Next morning Ethan is feverish, shaking with chills, and so dizzy when he stumbles into the living room that Zach sends him straight back to bed. Though conditions are meant to be as realistic as possible, Zach is disgruntled by the delay and can’t help wondering about this unexpected development, the second in two days. Illness isn’t unheard of in Fulgur’s little cyber realm, but never during the acclimation phase, which is stressful enough on its own.

In the kitchen he finds a stock of herbal remedies and brews a pot of lemon balm, yarrow, and ginger tea, well sweetened with honey. Ethan drinks only a few sips before knocking the mug aside, rambling on about harpoons of acid blue light and batmen and a shapeshifting ice cave, but soon falls into a doze while Zach mops up. Despite official assurances, Andy has warned him to be on the watch for anomalies, particularly cognitive dysfunction, which might indicate a programming glitch. There’s always the backfeed for reporting minor problems, but persistent hallucinations could necessitate a premature shut-down. Any simu who aborts a run without good reason assumes its entire cost. You’d be in debt to Fulgur till too old to notice. There are no aborts.

If it weren’t for Laura, Zach would have stuck to his resolve never to do another run again. And once they find out what he’s up to, there’ll be no other. Let them banish him to custodial duty; he’ll scrub their toilets with savage glee. They wouldn’t dare to assassinate him outright—not now, not with so much unrest. A martyr’s death would suit him just fine.
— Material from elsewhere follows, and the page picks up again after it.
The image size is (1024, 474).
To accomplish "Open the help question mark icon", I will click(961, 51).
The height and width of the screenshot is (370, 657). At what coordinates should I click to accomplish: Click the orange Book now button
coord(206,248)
At breakfast Chloe appears in a cherry-red tracksuit whose thick fleece might as well be diaphanous silk, or nothing at all, the way she turns sleepy eyes and moist pout and an aura of torpid conquest on Zach. He finds himself colouring, at which she laughs complacently. The run is fast becoming a disaster.

Lev rescues him by suggesting Chloe stay indoors with Ethan while the two of them try to bring down a polar bear.

‘What for?’ Zach asks bluntly.

‘We ought to take advantage of the good weather. It’s stopped snowing.’

‘You know that’s not what I mean.’

‘Practice. Teamwork and bonding in the face of a tough obstacle. Survival skills.’ Lev says. ‘Isn’t that what you’re here to teach?’ There it is again—that brief glint in Lev’s eyes, like a flash of metal through the trees. The scar makes it difficult to tell whether his half-smile is sardonic, or merely the result of reduced muscular control. ‘Fresh meat.’

‘A full-grown male can weigh as much as 700 kilos, occasionally more.’ Zach falls back on a practical concern. ‘You and I can barely drag a quarter of that between us.’

‘We’ll take whatever we can. Isn’t that what humans always do?’

Chloe is becoming restive. ‘I’m going to have a good wash’—her lower lip is a touch overripe for her smirk to be tasty—’and check on Ethan while you two machos work out your kill.’ She saunters off in the direction of the bath, then stops on the threshold to say, ‘I forgot, the bath is filled with Earl Grey, I’ll have to use the teapot.’ Lev gives Zach an indulgent shrug as she heads for the kitchen; there’s no accounting for sense of humour.

‘Killing a polar bear takes exceptional skill. How long have you been here anyway?’ Zach asks once they’re alone.

‘Why don’t you wait and see what I can do?’

‘That’s quite a lot to take on faith.’

‘We’re expected to trust you.’

‘Not exactly the same thing, is it?’

‘Have you forgotten that I could have left you in the snowstorm to freeze? Perhaps you ought to remember one of the cardinal principles of wilderness training—mutual trust.’

A test of some sort? Zach meets, measures, matches the daredevil in Lev’s eyes. ‘There are no firearms. So what will you use instead? A magical incantation?’

Lev gives the first laugh Zach has heard from him, a rough snort like an animal’s—a polar bear’s chuff. Lev lifts his long jumper, exposing an age-darkened knife sheath on a belt. Zach can see the Puma logo embossed on the leather, and the distinctive staghorn handle that generations of hunters have reached for.

‘You must be sudsing,’ Zach says. ‘Easier to melt a glacier with a hair-dryer.’

‘We’ll see. Now eat up, we’ll need the energy. I meant it, you know, about meat.’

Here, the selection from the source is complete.